Thursday, October 3, 2013

Biomedical scientists face a multifaceted crisis of funding that threatens to slow the pace of discovery and discourage talented researchers from entering the biomedical workforce.

Despite this bleak outlook, “We cannot let science get ahead of us,” said Dr. Sally Rockey, the Deputy Director for Extramural Research of the National Institutes for Health (NIH), during a seminar for UCSF researchers on September 24.

During her presentation, which was part pep talk and part reality check, Rockey outlined both the mounting fiscal difficulties and attempted workarounds at the NIH in supporting biomedical research.

Impact of sequestration

Since last year, sequestration has resulted in the loss of 5 percent of NIH extramural funds, which has translated into a reduction in the number of awards made and also in the size of individual awards. These cuts (largely due to the sequester) come at a time when biomedical research is already reeling from a sharp drop in the success rates of grant awards.

In the period 1998-2003, the NIH budget doubled and award rates stood at around 30 percent. For 2012, after a significant slowdown in growth, current award estimates stand at around 18 percent of grant applications.

“While the budget has gone up by some, our buying power has gone down, because of the cost of research,” said Rockey.

In addition, large purchases for equipment or facilities expansions by laboratories and institutions during those relative times of wealth have made it more difficult to adjust to a slowdown in new awards. “If we had only grown by 3 percent a year, we would still be near where we are today, and it would have been easier to adjust”, she said. “We prefer steady growth. Flat becomes problematic.”

NIH: Doing more with less

Despite these difficulties, the NIH remains the steward of biomedical and behavioral research in the United States. So how can the NIH do more with less?

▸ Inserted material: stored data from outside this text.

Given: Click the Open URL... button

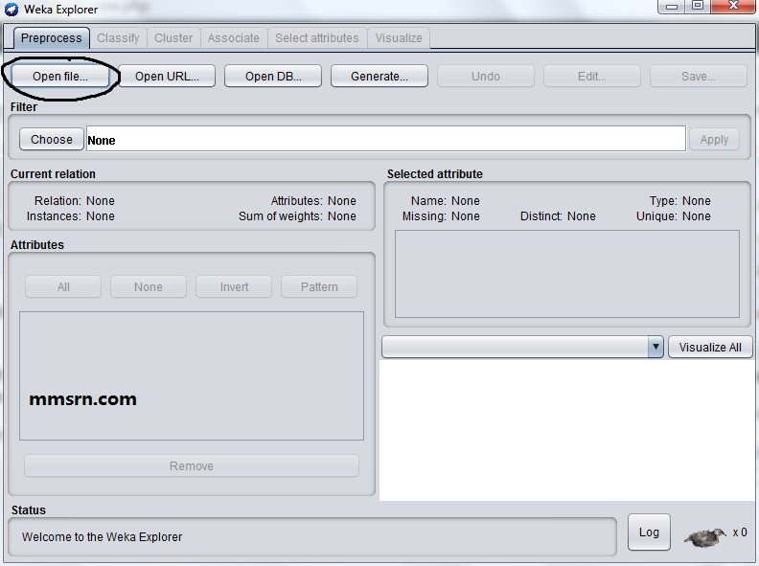Looking at the screenshot, I should [167, 77].
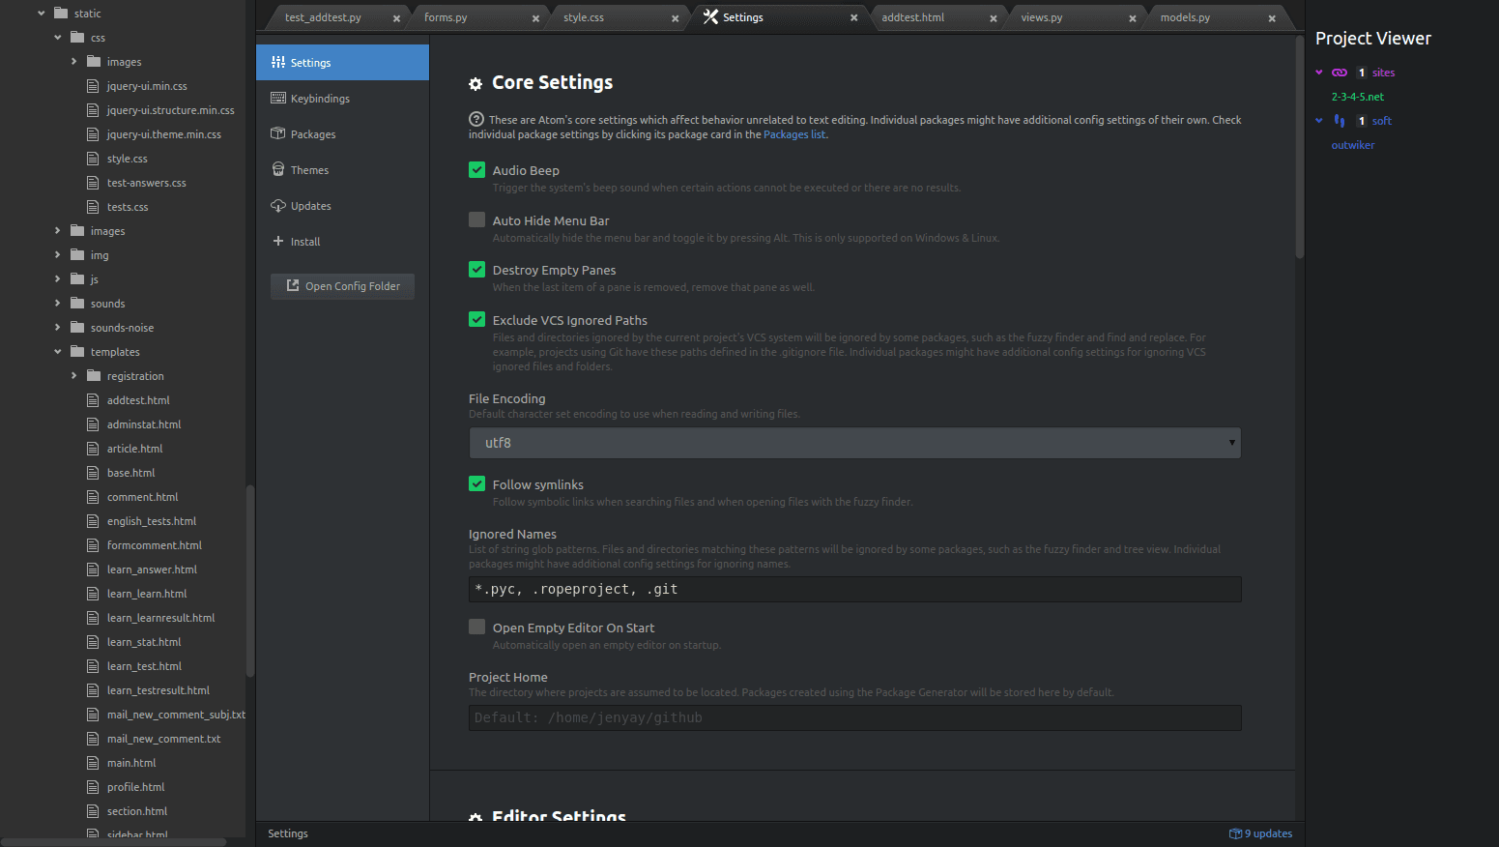Expand the sounds-noise folder
The image size is (1499, 847).
[x=58, y=328]
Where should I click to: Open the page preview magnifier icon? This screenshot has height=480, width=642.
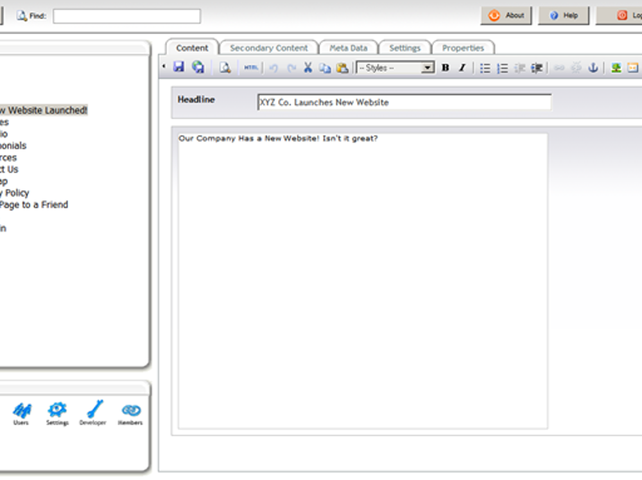coord(225,67)

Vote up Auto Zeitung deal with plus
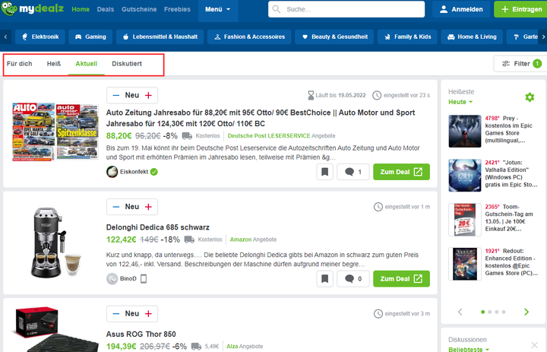[x=149, y=95]
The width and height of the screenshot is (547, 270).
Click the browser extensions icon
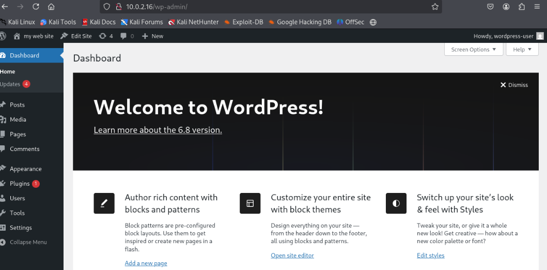(522, 7)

One way to encourage more scientists to continue applying for NIH grants — and more generally, to stay the course — is to provide extra review for those already awarded more than $1 million in NIH extramural funding, according to Rockey.

This “second look” encourages a more critical review of grant proposals written by well-funded PIs, with the eventual goal of maintaining a diverse group of funded laboratories. Additional programs include U01 grants intended to maximize collaboration with NIH hospitals.

Task force created

Those in charge at the NIH are also keenly aware that these difficulties may serve to discourage talented young scientists from remaining in academic research. The NIH recently launched the Biomedical Research Workforce working group, which included significant involvement from UCSF’s Keith Yamamoto, Vice Chancellor for Research in the School of Medicine.

Considering that 70 to 75 percent of the biomedical workforce is comprised of PhDs, the workforce working group focused its work on PhD researchers.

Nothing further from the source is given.